American comics artist

Brent Anderson (born June 15, 1955) is an American comics artist known for his work on X-Men: God Loves, Man Kills and the comic book series Astro City.

==Early life==
In junior high school, Brent Anderson discovered the pantheon of characters in Marvel Comics. The first Marvel comic he read was Fantastic Four #69, "By Ben Betrayed" (Dec. 1967), "They were a family who had super-powers and helped each other out. I wanted to be part of a family like that," he says. Anderson began writing and drawing his own comics on school binder paper, creating a pantheon of his own that included "Radium the Robot" and "The Chameleon". After doing fanzine illustrations, Anderson's first professional comics work appeared in the mid-1970s in independent/underground publications such as All-Slug, Tesserae, and Venture.

==Career==
Anderson was one of several artists to draw the comics adaptation of Xanadu in Marvel Super Special #17 (Summer 1980).
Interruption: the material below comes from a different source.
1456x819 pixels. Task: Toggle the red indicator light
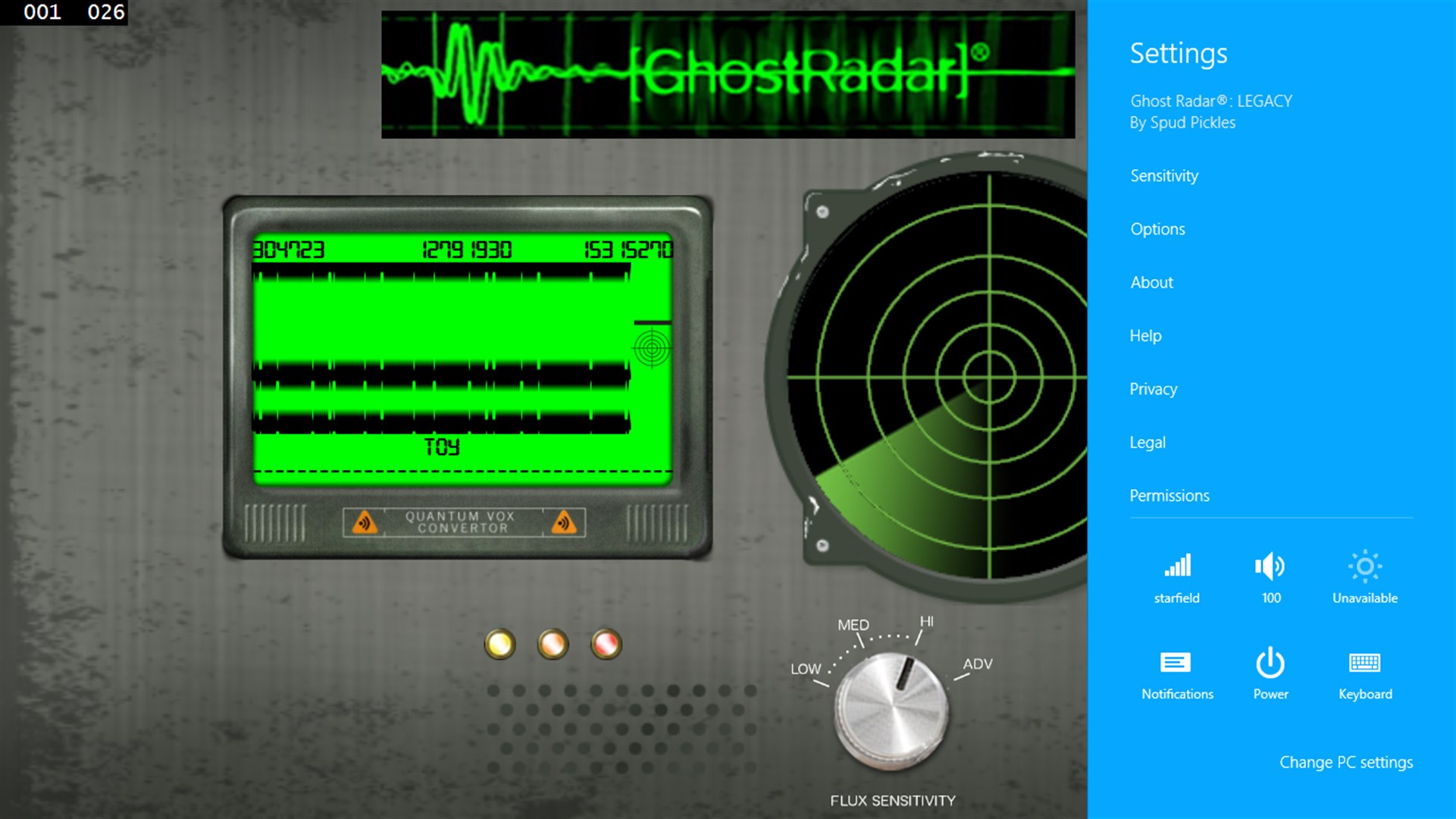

In 1981, Ka-Zar The Savage, written by Bruce Jones, became Anderson's first regular series. The X-Men: God Loves, Man Kills graphic novel followed, as well as artwork on a number of Marvel Comics series, including the heroic space-opera Strikeforce: Morituri. During this period, Anderson was active doing artwork for independent publishers Pacific Comics and Eclipse Comics, including the innovative cinematic comic Somerset Holmes.

In 1995, Anderson co-created with writer Kurt Busiek and cover artist Alex Ross, the award-winning Astro City. Other work included J. Michael Straczynski's Rising Stars: Untouchable spin-off series written by Fiona Avery covering the life story of special assassin Laurel Darkhaven. Work continues on a 200-plus page graphic novel, Jar of Ashes, written by Shirley Johnston. Anderson worked with writer Marv Wolfman on a one-shot featuring Green Lantern and Plastic Man entitled Green Lantern/Plastic Man: Weapons of Mass Deception, released in December 2010. A Phantom Stranger ongoing series written by Dan DiDio and drawn by Anderson began in September 2012. In June 2013, Busiek and Anderson relaunched their Astro City series as part of DC's Vertigo line. The ongoing Astro City series concluded as of issue #52 in 2018.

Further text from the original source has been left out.